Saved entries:
****************

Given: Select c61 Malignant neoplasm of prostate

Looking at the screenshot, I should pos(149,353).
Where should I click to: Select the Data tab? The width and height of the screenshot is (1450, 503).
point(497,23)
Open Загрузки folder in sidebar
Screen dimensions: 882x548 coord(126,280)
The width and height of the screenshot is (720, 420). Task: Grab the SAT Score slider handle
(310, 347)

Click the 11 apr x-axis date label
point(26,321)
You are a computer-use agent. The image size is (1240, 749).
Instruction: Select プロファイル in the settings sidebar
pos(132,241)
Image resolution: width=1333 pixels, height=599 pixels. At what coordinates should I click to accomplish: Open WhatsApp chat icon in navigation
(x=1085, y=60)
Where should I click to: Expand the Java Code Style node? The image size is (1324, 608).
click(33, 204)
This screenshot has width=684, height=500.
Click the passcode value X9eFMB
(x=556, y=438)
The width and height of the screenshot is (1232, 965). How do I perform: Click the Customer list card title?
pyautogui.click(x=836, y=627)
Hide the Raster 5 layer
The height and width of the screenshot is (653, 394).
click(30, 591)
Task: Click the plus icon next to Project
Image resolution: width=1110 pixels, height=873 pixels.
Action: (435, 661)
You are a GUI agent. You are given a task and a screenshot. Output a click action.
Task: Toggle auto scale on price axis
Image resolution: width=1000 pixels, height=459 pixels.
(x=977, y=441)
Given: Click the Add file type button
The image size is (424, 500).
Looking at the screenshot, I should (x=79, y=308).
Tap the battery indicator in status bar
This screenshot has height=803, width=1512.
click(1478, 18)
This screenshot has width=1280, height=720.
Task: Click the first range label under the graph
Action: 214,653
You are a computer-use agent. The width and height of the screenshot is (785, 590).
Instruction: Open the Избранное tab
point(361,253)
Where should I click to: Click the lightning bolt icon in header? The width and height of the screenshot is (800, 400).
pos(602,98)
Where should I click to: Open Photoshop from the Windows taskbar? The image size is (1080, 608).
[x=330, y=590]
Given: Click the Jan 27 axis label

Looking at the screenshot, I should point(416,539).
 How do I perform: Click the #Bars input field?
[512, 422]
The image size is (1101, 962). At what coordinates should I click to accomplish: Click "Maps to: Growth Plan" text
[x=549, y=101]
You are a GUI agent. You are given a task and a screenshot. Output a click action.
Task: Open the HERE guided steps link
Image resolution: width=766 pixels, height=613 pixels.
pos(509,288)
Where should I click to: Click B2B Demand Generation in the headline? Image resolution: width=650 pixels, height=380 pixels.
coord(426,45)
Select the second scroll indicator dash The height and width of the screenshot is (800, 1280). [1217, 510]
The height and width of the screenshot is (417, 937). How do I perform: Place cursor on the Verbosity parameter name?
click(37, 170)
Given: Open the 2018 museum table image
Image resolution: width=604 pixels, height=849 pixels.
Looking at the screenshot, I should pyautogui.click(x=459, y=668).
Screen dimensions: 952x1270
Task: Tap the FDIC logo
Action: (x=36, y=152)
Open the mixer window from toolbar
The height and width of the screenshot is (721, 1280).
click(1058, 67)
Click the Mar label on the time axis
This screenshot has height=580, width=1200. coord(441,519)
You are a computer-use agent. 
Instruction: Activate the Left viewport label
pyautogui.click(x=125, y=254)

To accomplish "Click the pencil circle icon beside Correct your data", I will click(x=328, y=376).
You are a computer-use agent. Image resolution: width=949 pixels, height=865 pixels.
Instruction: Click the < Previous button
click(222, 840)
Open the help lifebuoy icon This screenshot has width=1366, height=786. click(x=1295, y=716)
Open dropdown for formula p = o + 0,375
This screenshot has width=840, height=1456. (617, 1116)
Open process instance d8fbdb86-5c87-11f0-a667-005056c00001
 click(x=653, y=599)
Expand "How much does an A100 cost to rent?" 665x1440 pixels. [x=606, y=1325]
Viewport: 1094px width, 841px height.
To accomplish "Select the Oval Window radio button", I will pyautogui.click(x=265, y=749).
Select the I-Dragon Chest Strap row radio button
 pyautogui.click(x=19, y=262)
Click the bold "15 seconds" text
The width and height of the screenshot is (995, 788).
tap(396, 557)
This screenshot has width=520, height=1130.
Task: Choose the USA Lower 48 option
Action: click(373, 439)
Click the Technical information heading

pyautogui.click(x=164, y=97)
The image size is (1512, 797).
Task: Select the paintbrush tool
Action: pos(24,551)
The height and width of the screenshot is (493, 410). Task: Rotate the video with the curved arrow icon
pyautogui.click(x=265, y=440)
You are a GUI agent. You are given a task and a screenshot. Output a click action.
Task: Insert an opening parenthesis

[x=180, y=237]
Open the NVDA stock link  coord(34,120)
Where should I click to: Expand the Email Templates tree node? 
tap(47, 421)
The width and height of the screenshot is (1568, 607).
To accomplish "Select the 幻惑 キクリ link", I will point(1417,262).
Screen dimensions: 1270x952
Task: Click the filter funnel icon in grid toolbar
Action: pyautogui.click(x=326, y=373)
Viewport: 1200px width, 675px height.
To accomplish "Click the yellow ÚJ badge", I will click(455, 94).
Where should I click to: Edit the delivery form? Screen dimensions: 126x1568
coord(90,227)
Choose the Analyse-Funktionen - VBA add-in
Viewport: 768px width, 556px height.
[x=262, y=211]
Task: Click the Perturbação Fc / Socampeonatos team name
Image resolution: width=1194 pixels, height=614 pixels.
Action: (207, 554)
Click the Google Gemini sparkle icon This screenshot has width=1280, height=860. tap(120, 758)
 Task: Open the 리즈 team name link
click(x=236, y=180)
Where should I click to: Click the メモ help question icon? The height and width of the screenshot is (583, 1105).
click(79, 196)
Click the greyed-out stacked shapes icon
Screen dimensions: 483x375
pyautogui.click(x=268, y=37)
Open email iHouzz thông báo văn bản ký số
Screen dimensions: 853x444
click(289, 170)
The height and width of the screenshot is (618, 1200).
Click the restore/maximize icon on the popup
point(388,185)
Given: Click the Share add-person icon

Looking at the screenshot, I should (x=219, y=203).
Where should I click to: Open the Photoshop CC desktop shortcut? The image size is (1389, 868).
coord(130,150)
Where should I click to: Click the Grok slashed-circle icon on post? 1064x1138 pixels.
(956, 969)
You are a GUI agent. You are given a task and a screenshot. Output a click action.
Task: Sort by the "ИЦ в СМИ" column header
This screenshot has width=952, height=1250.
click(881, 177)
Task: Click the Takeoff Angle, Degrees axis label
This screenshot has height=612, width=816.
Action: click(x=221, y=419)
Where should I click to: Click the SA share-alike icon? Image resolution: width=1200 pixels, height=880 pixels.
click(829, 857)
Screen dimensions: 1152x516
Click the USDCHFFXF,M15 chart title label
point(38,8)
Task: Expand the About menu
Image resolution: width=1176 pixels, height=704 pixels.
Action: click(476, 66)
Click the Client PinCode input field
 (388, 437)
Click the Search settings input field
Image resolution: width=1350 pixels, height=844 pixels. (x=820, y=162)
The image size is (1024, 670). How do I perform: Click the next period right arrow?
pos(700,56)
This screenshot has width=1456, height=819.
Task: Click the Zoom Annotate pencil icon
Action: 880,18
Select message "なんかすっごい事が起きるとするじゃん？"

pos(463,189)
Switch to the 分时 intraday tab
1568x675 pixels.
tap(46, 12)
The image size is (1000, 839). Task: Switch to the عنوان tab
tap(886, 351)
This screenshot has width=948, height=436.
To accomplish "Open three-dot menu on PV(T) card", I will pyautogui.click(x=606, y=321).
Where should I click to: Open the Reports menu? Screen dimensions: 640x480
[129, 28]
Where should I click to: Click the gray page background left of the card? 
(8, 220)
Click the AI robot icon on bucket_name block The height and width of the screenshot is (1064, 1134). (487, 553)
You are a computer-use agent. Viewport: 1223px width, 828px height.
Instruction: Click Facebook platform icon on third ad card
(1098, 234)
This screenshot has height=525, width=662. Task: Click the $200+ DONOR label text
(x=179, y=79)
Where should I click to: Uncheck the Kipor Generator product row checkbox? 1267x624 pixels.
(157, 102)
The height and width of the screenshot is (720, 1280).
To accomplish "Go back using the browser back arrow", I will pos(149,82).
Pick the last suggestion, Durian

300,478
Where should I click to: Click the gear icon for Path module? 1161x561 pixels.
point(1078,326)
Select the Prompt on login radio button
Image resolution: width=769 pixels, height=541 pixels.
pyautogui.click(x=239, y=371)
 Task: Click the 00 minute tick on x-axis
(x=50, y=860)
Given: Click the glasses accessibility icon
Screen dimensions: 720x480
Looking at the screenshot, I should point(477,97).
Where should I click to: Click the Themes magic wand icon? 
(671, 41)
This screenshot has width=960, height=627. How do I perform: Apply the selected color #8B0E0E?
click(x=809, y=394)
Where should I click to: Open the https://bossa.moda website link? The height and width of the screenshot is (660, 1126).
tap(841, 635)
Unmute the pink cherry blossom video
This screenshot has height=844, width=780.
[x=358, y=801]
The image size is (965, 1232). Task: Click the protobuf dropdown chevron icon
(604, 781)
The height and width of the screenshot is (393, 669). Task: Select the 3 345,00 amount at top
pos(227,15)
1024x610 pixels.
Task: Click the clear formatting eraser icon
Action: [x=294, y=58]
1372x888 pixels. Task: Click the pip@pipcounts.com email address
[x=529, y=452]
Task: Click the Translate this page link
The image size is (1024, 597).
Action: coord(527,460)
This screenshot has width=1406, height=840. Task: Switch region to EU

****************

■ **INSTRUCTIONS TO FOLLOW**: From the records above, pull out every line containing the word "computer".

■ **ANSWER TO THIS TASK**:
You are a computer-use agent. The image size is (1240, 749).
You are a computer-use agent. The width and height of the screenshot is (785, 590).
You are a computer-use agent. 
You are a computer-use agent. Image resolution: width=949 pixels, height=865 pixels.
You are a computer-use agent. Viewport: 1223px width, 828px height.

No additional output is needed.